▶ _PROVIDED RECORDS_:

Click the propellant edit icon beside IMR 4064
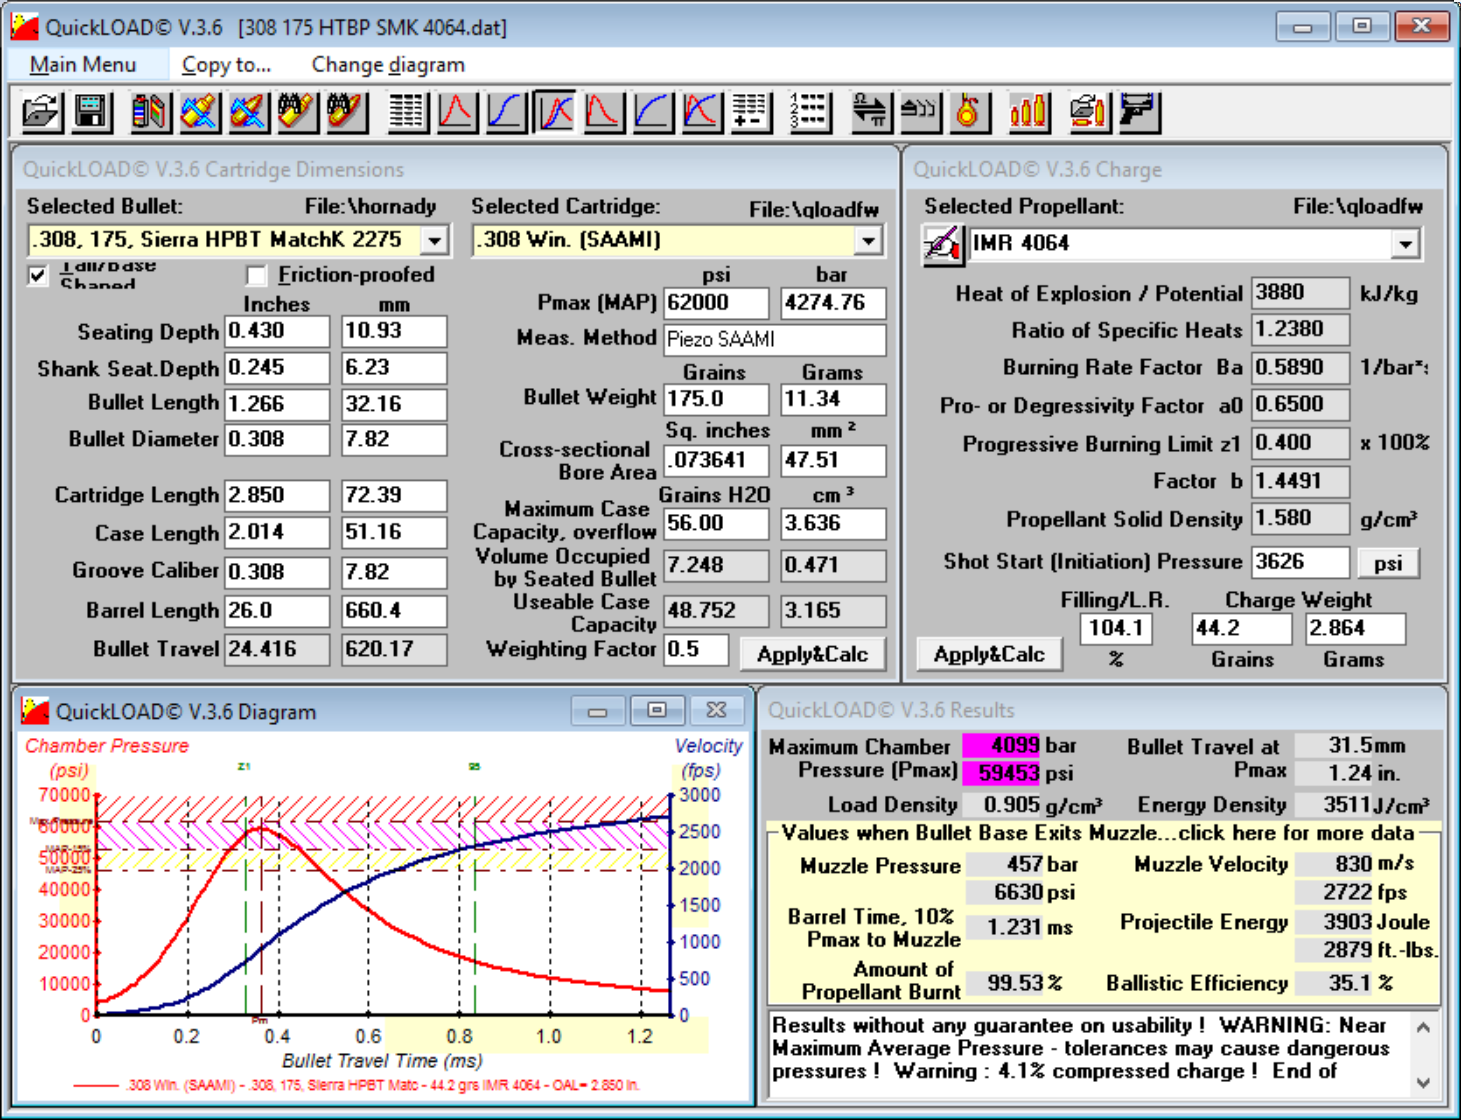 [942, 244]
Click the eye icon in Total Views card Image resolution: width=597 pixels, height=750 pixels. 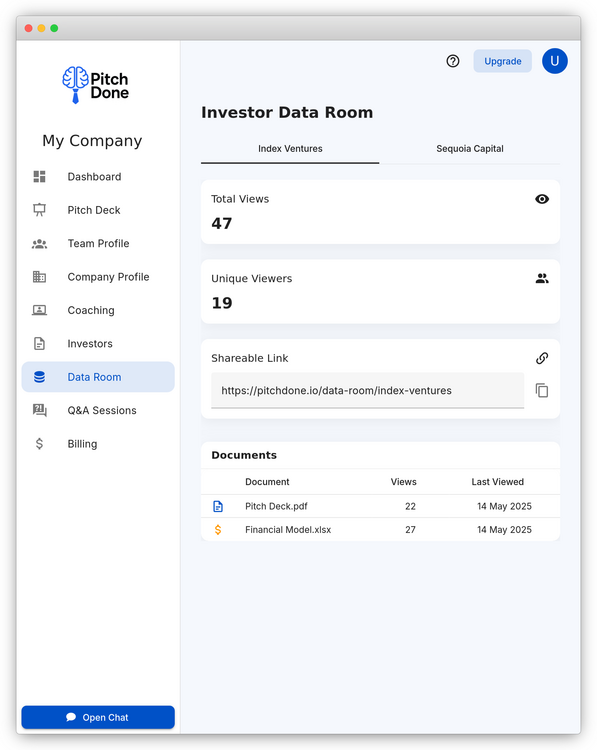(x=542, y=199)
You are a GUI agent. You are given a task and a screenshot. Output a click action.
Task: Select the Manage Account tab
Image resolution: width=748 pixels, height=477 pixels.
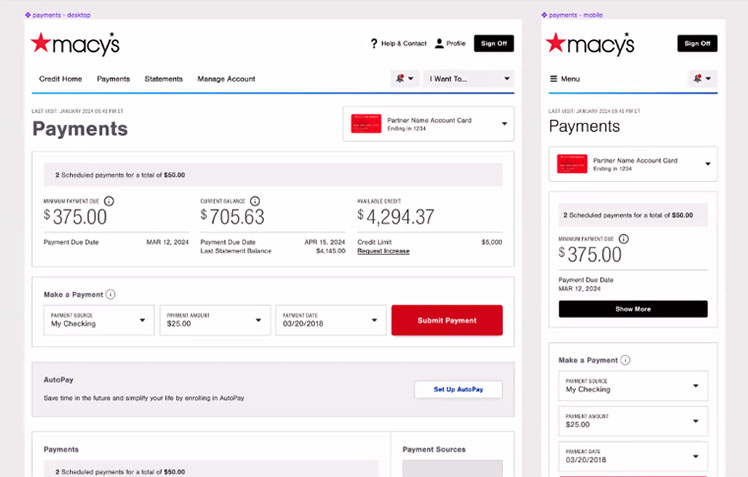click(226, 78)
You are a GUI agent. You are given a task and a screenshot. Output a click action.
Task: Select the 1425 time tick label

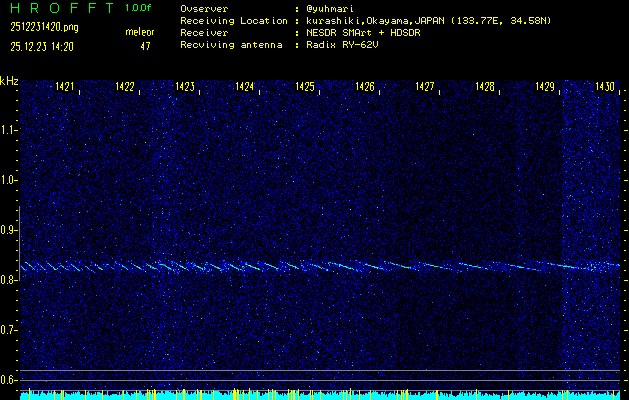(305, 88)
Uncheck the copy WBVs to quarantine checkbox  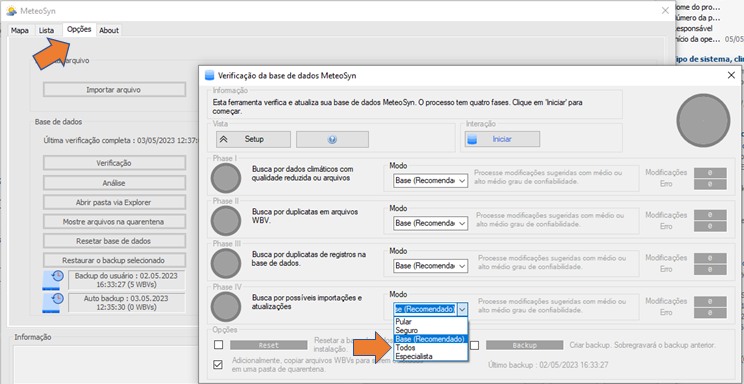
* * *
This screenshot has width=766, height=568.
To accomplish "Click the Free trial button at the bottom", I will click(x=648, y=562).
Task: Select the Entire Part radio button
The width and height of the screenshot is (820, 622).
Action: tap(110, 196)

▶ _YOUR OBJECTIVE_: Given the listing above, retype only the span of lines from the line with "Task: Select the 1425 time tick label" up to and including the line with "Uncheck the copy", exactly as it stands and without pictures.

▶ _PROBLEM SOLUTION_:
Task: Select the 1425 time tick label

(305, 88)
Uncheck the copy WBVs to quarantine checkbox  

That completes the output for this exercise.